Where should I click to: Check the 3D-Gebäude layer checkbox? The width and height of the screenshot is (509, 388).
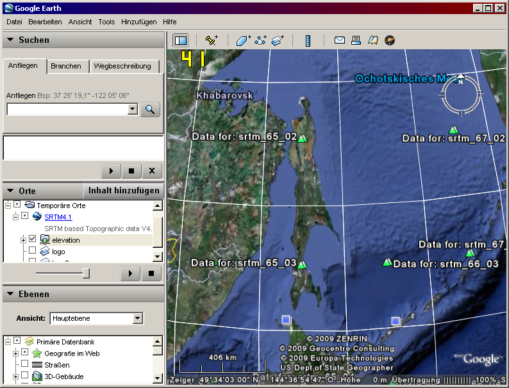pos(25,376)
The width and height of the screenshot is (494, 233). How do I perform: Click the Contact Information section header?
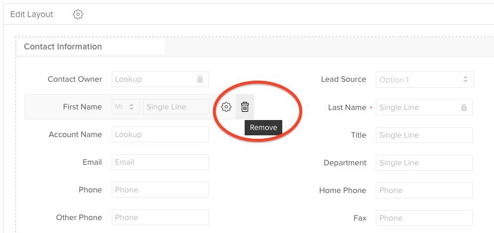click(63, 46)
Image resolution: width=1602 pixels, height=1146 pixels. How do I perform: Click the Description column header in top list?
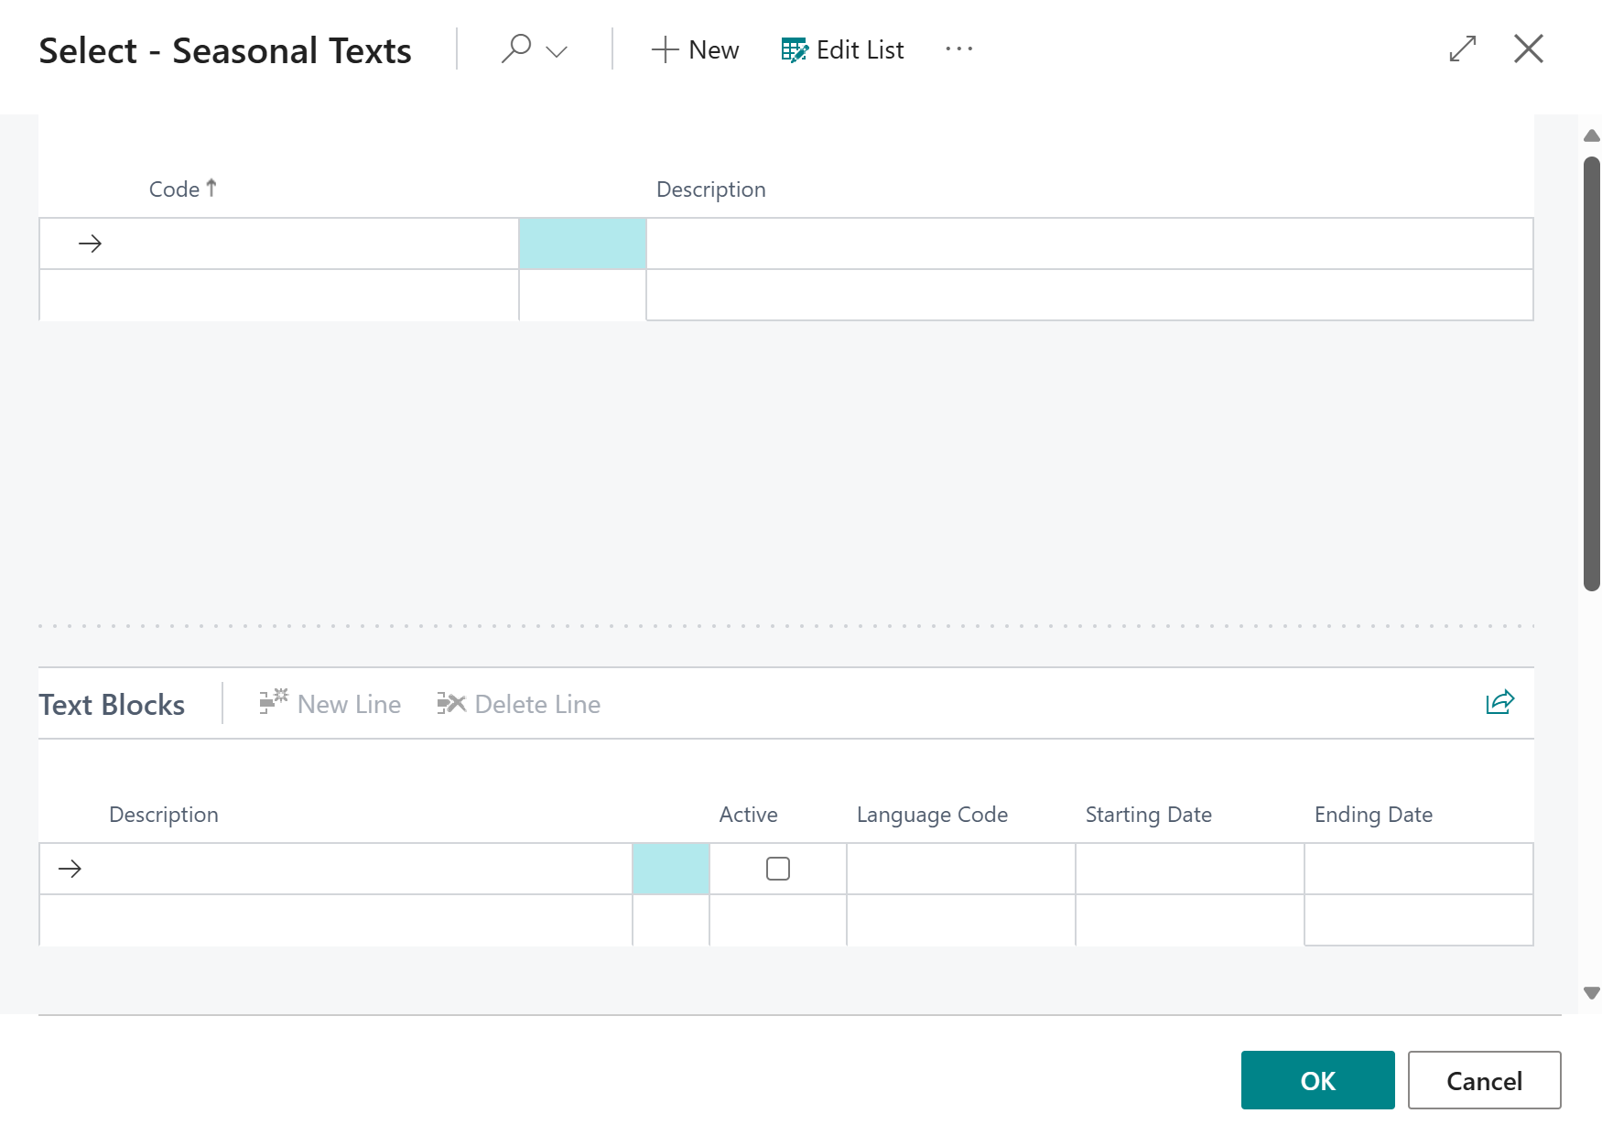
···
YOUR GOAL
Excluding the pictures, restate the records above word for word.

TASK SOLUTION
Where should I click to: Check the 3D-Gebäude layer checkbox? The width and height of the screenshot is (509, 388).
pos(25,376)
The width and height of the screenshot is (494, 233). How do I perform: Click the Contact Information section header?
click(63, 46)
Image resolution: width=1602 pixels, height=1146 pixels. How do I perform: Click the Description column header in top list?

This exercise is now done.